Bulls risk losing $ 365 million if the BTC options expire on Friday
Bitcoin (BTC) price movement is not bullish, despite hitting an all-time high of $ 69,000 on November 10th. Some consider the descending channel formed 40 days ago to be the predominant trend and $ 56,000 marks its current resistance.
Such a price drop comes after a review by US regulators, following a report by the President’s Working Group on Financial Markets from 1st Associations.
On November 12, an application for a Bitcoin-backed Exchange Traded Fund (ETF) was denied by the US Securities and Exchange Commission. To justify the rejection, the regulator cited participants’ inability to prevent fraud and market manipulation in Bitcoin trading.
More recently, on November 23, the chairman of the US Senate’s Banking, Housing and Urban Development Committee sent notices to multiple exchanges and stablecoin issuers. Questions about consumer and investor protection in stablecoins suggest that lawmakers may be preparing a hearing on this issue.
However, the cops may have a different opinion on such news as stablecoins are not required for Bitcoin to work. In addition, there is not much the US government can do to stop projects and developers willing to relocate outside of their jurisdiction.
Bitcoin options are mostly bullish on Friday
Despite the 17% retreat in the past 14 days from the all-time high of $ 69,000, Bitcoin Call (buy) options dominate the Friday expiration date.

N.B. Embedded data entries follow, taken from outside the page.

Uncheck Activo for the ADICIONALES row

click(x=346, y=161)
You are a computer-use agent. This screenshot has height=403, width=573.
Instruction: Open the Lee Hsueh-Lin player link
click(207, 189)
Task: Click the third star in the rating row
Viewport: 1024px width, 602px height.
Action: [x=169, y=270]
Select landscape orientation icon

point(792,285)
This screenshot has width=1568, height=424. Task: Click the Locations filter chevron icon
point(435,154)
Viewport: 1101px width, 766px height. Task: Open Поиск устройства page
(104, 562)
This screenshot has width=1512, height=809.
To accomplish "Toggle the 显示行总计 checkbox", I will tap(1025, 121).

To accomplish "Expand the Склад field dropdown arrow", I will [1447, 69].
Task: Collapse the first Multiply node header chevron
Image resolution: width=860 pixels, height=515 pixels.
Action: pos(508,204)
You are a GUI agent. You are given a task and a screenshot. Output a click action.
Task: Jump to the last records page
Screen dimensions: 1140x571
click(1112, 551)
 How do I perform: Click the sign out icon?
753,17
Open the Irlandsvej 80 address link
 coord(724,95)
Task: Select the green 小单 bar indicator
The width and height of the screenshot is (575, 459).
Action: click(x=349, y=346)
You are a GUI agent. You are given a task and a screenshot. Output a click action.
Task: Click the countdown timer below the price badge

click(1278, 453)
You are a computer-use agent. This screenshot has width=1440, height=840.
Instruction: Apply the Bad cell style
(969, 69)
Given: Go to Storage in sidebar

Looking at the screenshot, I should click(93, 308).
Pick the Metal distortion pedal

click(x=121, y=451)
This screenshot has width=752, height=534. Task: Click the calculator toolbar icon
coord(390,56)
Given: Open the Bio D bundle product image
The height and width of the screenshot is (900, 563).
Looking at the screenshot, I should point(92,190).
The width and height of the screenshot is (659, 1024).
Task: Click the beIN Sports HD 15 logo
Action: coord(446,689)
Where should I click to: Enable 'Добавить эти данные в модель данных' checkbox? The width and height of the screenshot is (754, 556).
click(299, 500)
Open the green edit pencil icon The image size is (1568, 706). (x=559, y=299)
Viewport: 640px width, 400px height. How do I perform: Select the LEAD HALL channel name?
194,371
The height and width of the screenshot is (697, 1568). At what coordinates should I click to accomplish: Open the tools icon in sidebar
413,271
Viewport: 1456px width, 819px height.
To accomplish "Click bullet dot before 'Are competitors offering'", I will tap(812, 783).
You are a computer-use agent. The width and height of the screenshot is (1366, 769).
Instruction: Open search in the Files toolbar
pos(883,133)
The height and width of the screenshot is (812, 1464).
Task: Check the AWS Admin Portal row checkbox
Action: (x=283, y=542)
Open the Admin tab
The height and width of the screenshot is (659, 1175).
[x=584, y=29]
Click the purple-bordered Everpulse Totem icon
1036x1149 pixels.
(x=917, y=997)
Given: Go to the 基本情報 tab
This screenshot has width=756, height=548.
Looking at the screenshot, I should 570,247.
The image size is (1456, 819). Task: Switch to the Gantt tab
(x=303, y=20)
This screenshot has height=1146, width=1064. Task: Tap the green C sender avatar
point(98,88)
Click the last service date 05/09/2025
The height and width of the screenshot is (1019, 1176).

At first glance, $ 1.9 billion in call (call) options dominated 113% in the weekly expiry versus $ 885 million in the put (sell) instrument. But the odds of 2.13 are a scam as the recent drop is likely to wipe out 90% of bullish bets.
For example, if the price of Bitcoin stays below $ 58,000 at 8:00 a.m. UTC on November 26th, those call (buy) options worth only $ 150 million will be available. The right to buy Bitcoin at $ 60,000 or $ 70,000 has no value if it trades below that price.
Bears can hit $ 365 million under $ 56,000
Here are the four most likely scenarios based on the current price movement. For example, the data shows how many contracts will be available for both buy (call) and sell (sell) instruments on Friday. The imbalance in favor of each side represents the theoretical gain:
- Under $ 56,000: 720 calls versus 7,490 bookings. The net result favors an additional call (put) option of $ 365 million.
- From $ 56,000 to $ 58,000: 2,630 calls versus 4,840 bookings. The net result is $ 125 million in favor of bear instruments (puts).
- From $ 58,000 to $ 60,000: 3,600 calls versus 3,850 bookings. The net result is equilibrium.
- From $ 60,000 to $ 62,000: 6,180 calls versus 2,340 bookings. The net result changed by $ 230 million in favor of the cops.
This rough estimate looks at calls used in bullish bets and put options specifically for neutral to bearish trades. However, a trader could have sold a call that, above a certain price, effectively becomes negative for Bitcoin. There is really no easy way to gauge this effect.
Cops have a double incentive to defend $ 56,000
As the 40-day descending channel shows, the bulls will need to hold the $ 56,000 resistance to avoid further loss of momentum. It should be noted that it took less than two weeks to get Bitcoin from $ 41,500 to $ 56,000 on October 10th.
Additionally, if the bulls manage to push the Bitcoin price past $ 58,000, they will be saved from a potential loss of $ 365 million if the BTC bears gain the upper hand thanks to regulatory headwinds. A drop of just 1.5% from its current $ 56,800 level could give the bears enough confidence to inflict even greater pain.
The views and opinions expressed here are solely those of author and do not necessarily reflect the views of Cointelegraph. Every investment and trading movement involves risks. You should do your own research when making a decision.